Einstein knew a lot about space — he determined, for example, that beyond the expanding volume of the universe space ceases to exist, and so we have no space to contend with as well as no time —and he may have had some special insights into love, as well. The first of his two marriages was a mess, however. Einstein wed a girl with a physical defect.
It was some sort of crazy limp that plagued Mileva Marić, some eccentricity of the foot. A few days after the civil ceremony in Zurich, one of young Einstein's friends confessed, “I should never have the courage to marry a woman unless she were absolutely sound.” Well, for all that fellow might have known, it could have been the daily contemplation of Mileva's wild toes that led Einstein to perceive the wondrous workings of Nature in a way that no other scientist ever had.
But never mind. We know for a fact that it took more than a sardine of courage for the watercolorist Julian Gitche to marry the “unsound” Sissy Hankshaw. The union altered his life almost as drastically as it altered hers.

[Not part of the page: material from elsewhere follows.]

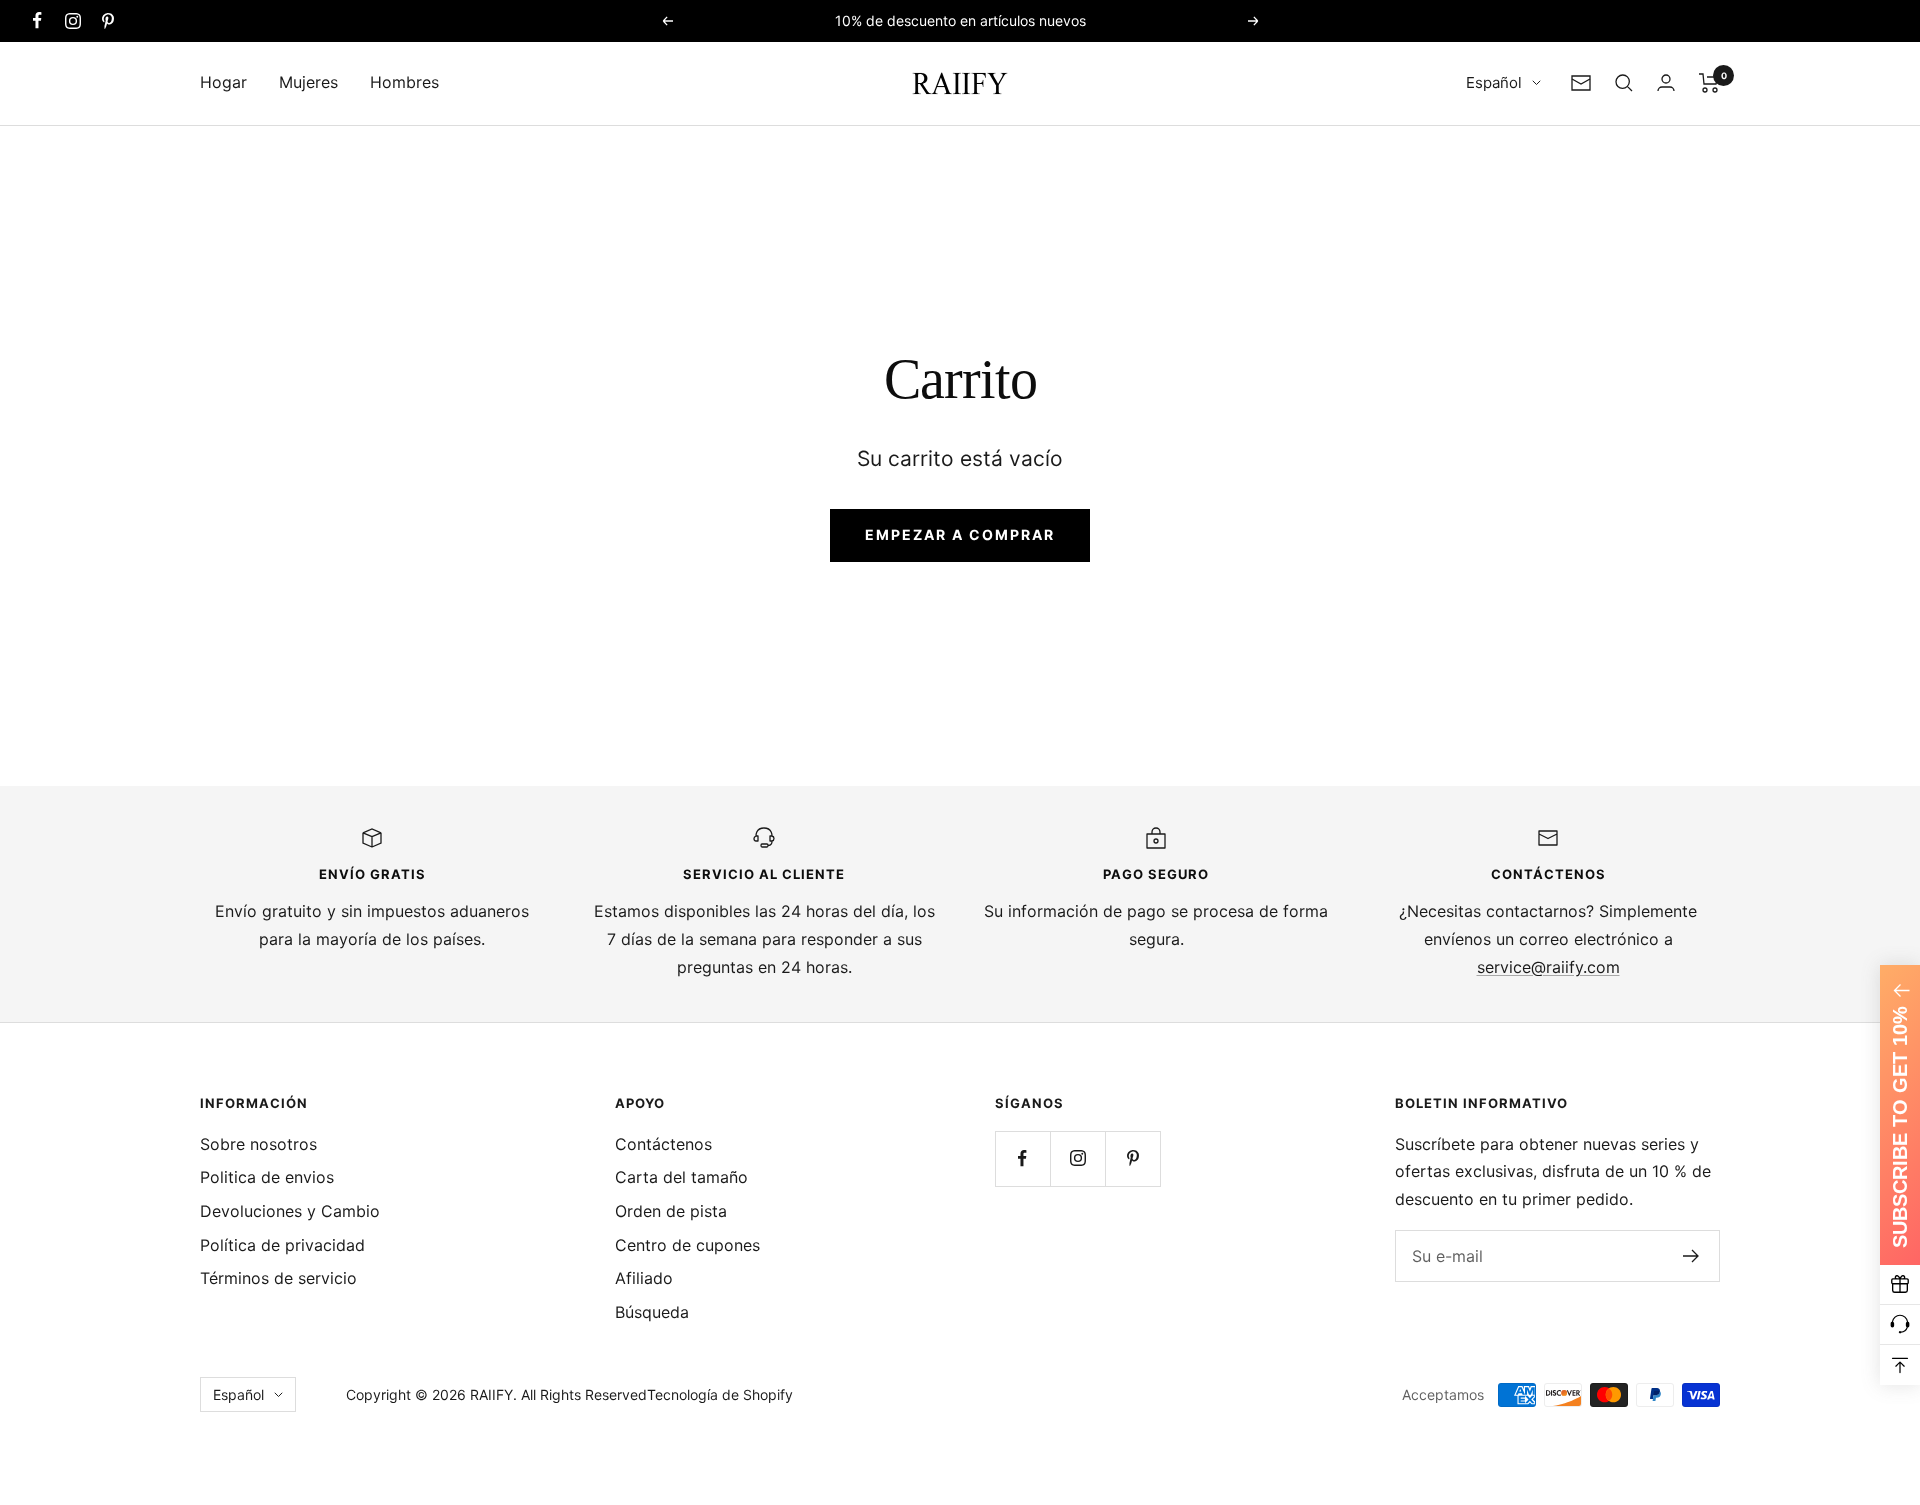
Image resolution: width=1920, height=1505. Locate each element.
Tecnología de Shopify (720, 1394)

Good-by to dinner parties. Sissy was clumsy with silverware and, as previously noted, had a tendency to slosh the wine. Invitations were routinely refused, never extended. Julia Child was overtaken by dust. They gnawed Colonel Sanders drumsticks and Big Mac burgers in their apartment, alone. Julian began to complain of his stomach. Grease was giving him ulcers, he said. Sitting at the kitchen table, beneath the paper imitation Tiffany lampshade, he would peer into the hot slit of a taco and wonder who was dining that night at Elaine's.